GBP/USD, DAX Forecast: Two trades to watch

Article By: ,  Senior Market Analyst

GBP/USD unmoved as traders shrug off wage data

  • UK unemployment rises to 4.3% from 4.2%
  • UK wage growth remains sticky at 5.7%
  • GBP/USD tests 200 SMA resistance at 1.2540

The pound is unchanged after UK jobs data tentatively supports a rate cut from the BoE in the coming months.

Unemployment rose to 4.3%, its highest level since last summer, while wage growth excluding bonuses was unchanged. Wage growth, including bonuses, came in at 5.9%, which was less than the 6% the Bank of England had forecast.

The figures suggest that the labour market is still heading in the right direction for the Bank of England to start cutting interest rates from the 16-year high, potentially as soon as June, as inflationary pressures continue to subside.

Despite wage growth excluding bonuses remaining unchanged at 5.7% above the 5.5% expected, money markets still hold rate cut expectations at a 50% probability of a 25-basis point cut next month and are pricing into 25 basis point cuts by the end of the year.

The number of people in work fell by 178,000 in the first quarter, and pay-rolled employment fell by 85,000, marking the largest drop since May 2020 when the UK was in lockdown.

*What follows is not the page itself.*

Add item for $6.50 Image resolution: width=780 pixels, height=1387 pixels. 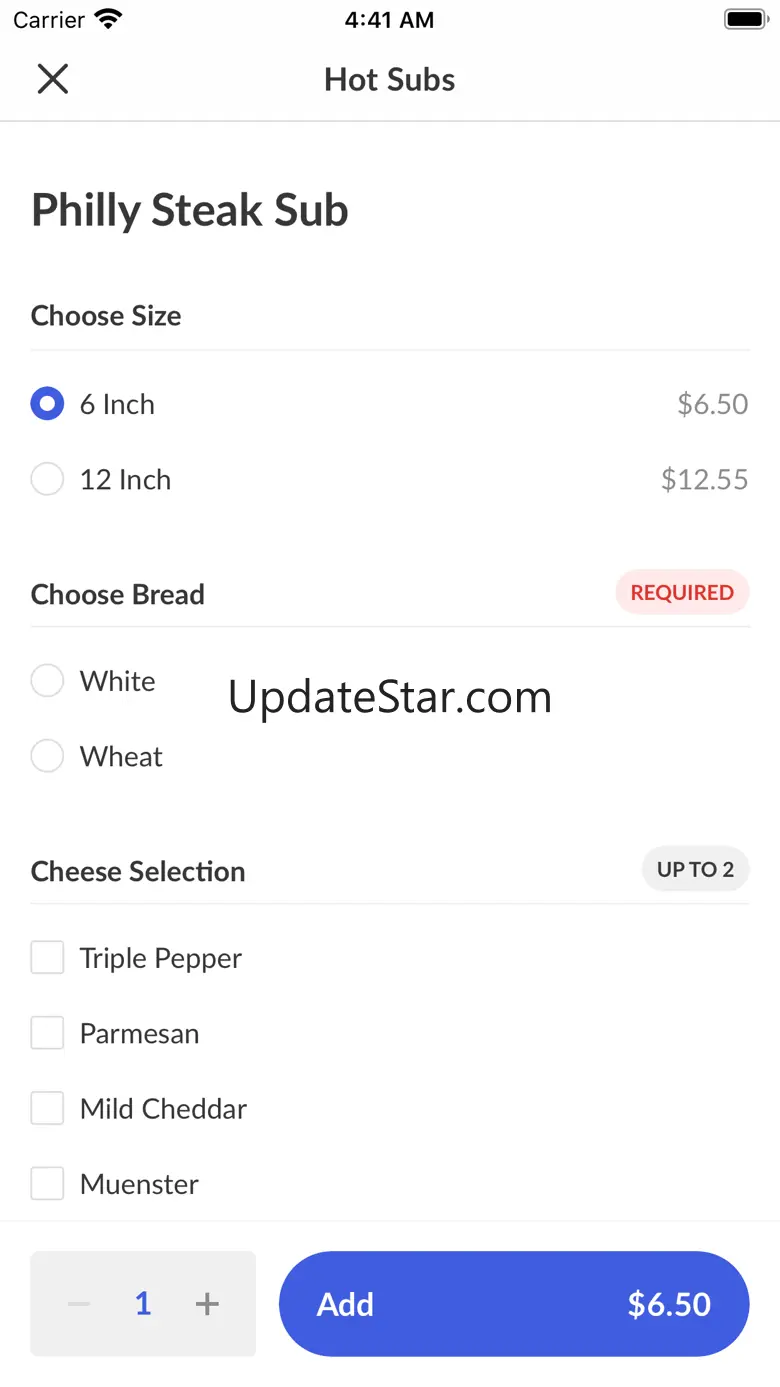tap(514, 1304)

Attention will be on UK inflation data next week, which is expected to show inflation falling closer to the 2% target and could be the deciding factor as to whether the Bank of England cuts rates next month or not.

Meanwhile, the US dollar is holding steady in quiet trade ahead of US PPI data today and CPI figures tomorrow. The inflation prints will provide more clues about when the Federal Reserve may start to cut interest rates.

Sticky inflation over the first quarter and hawkish comments from Federal Reserve officials advocating high rates for longer have supported the US dollar. However, more recently, weaker-than-expected US non-farm payrolls and rising jobless claims have supported the view that the Fed may start to cut interest rates as soon as September.

The market will be looking at these inflation prints for further clarity over the timing and possible scale of Fed rate cuts. The market is pricing in a 63% probability of at least a 25 basis point rate cut in September.

GBP/USD forecast – technical analysis

GBP/USD has risen above the falling trendline resistance and is testing the 200 SMA around 1.2540. This, combined with the RSI above 50, keeps buyers hopeful of further gains.

Buyers will need to rise meaningfully above the 200 SMA to extend gains towards 1.2630, the May high. A rise above here opens the door to 1.27.

Failure to rise above the 200 SMA could see the price test support at 1.25, the falling trendline support. Below here, 1.2450, the May low comes into play, and 1.24 round number.

DAX eases from record high ahead of German ZEW economic sentiment & US PPI

  • German inflation confirmed 2.2% YoY
  • ZEW economic sentiment is expected to rise to 46.3 from 42.9
  • US PPI forecast at 2.2% YoY in April vs 2.1% in March
  • DAX eases back from 18848

The DAX is easing off its record high reached on Friday as investors look cautiously ahead to Germany's ZEW economic sentiment, US inflation data, and a speech by Fed Chair Jerome Powell.

The DAX has risen to record levels, boosted by optimism that the ECB will start cutting interest rates in June and recent data from the region pointing to an economic recovery.

Today, German CPI data reconfirmed the preliminary reading of 2.2%, supporting the view that the ECB is on track to cut rates next month. Meanwhile, the ZEW economic sentiment gauge is expected to rise again in May to 46.3, up from 42.9 in April, boosted by the optimism of a rate cut and amid signs of an improving economy in China.

Meanwhile, PPI data will influence sentiment later in the US session ahead of CPI data tomorrow. Hotter, the expected inflation could unnerve investors and stall the recent rally.

Meanwhile, comments by Federal Reserve chair Jerome Powell will also be closely watched for any clues about when the Fed may start to cut rates. A dovish-sounding Powell could lift the market further.

DAX forecast – technical analysis

DAX is easing back from 18848, ATH, testing the multi-month rising trendline support and bringing the RSI out of overbought territory. Below here, support is seen at 18635, the April high. It would take a break below 18650 to negate the near-term uptrend and a break below 17800 to create a lower low.

Meanwhile, buyers will look to re-take 18848 to reach fresh all-time highs.